Trecho do documento ::
+++

As famílias estão diminuindo, apesar de muitos pais desejarem ter mais filhos. Quais são os seus medos? E como podemos criar um mundo onde seja seguro voltar a ter famílias grandes?
Em quase todas as épocas anteriores à nossa, as ligações entre sexo, casamento e filhos eram consideradas um dado adquirido, e não uma situação a ser questionada, muito menos alterada. Não é assim hoje, uma vez que a disponibilidade generalizada de contracepção e as mudanças relacionadas nos costumes permitiram que homens e mulheres praticassem sexo sem compromisso – e, em muitos casos, dissociassem tanto o sexo como o casamento da paternidade.
Neste admirável mundo novo, as considerações sobre quando ter filhos e quantos filhos ter são motivo de muita consternação. Nem todos concordamos que os pais podem ou mesmo devem ter mais do que um ou possivelmente dois filhos, ou mesmo que é bom ter filhos.
É neste contexto que Timothy P. Carney escreveu o seu novo livro, “Family Unfriendly: How Our Culture Made Raising Kids Much Harder Than It Needs to Be”. Seu argumento é multifacetado, mas fácil de entender. Carney se propõe a estudar um fenômeno muito particular: por que a maioria dos americanos afirmam querer mais filhos do que realmente acabam tendo?
Um livro sobre esse assunto poderia facilmente se transformar em um tratado hipócrita ou em pouco mais do que uma longa lista de estatísticas entorpecentes – não é o caso desse livro. Carney é sincero sobre como suas crenças, valores e estilo de vida moldaram sua perspectiva sobre paternidade e filhos: ele é católico romano praticante e pai envolvido de seis filhos. Isso é uma espécie de preconceito, mas não faz nada para minar seu argumento. Em vez disso, permite-lhe oferecer a sua experiência contracultural como um contraponto instrutivo ao pensamento moderno.

+++

Registros fornecidos ::
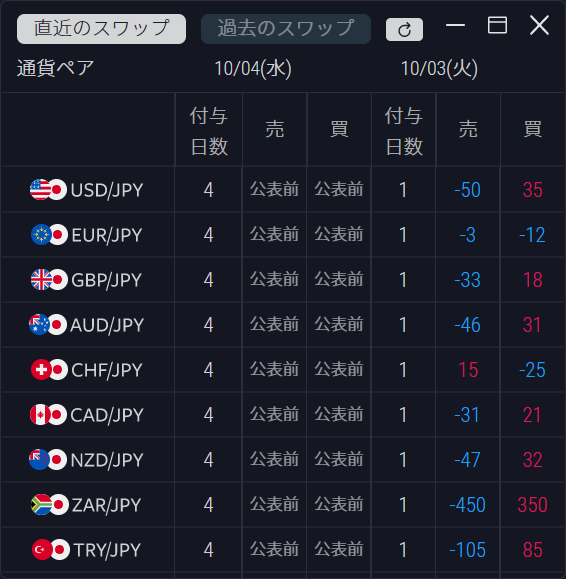
Task: Maximize the swap window
Action: (x=497, y=25)
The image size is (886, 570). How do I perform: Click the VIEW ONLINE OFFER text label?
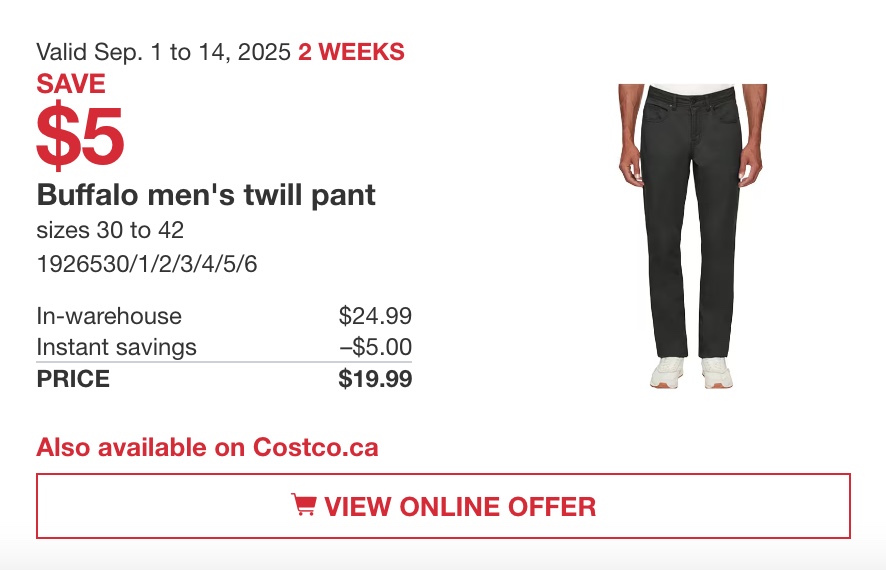460,506
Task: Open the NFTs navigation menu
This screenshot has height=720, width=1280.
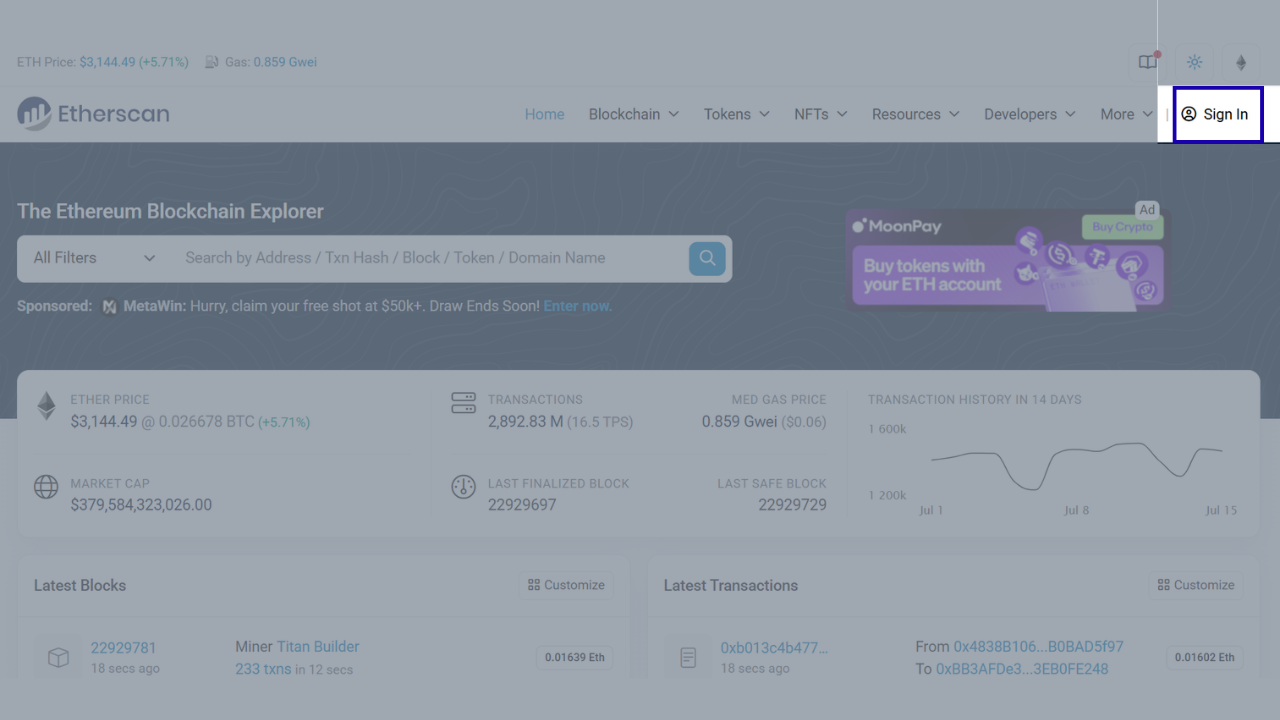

+++

Tarefa 1 ::
No trecho do documento sobre o livro de Carney, quais são os fatores que, segundo o texto, moldaram a perspectiva dele sobre paternidade e filhos?
Tarefa 2 ::
Atualize os registros, trocando "navigation menu" por "side menu" e mantendo todo o resto igual. Comece na linha que contém "The image size", vá até o fim dos registros e deixe as imagens fora da resposta.
O trecho do documento e os registros são materiais independentes entre si.

Resposta completa 1 ::
- Suas crenças
- Seus valores
- Seu estilo de vida

Resposta completa 2 ::
The image size is (886, 570). How do I perform: Click the VIEW ONLINE OFFER text label?
460,506
Task: Open the NFTs side menu
This screenshot has height=720, width=1280.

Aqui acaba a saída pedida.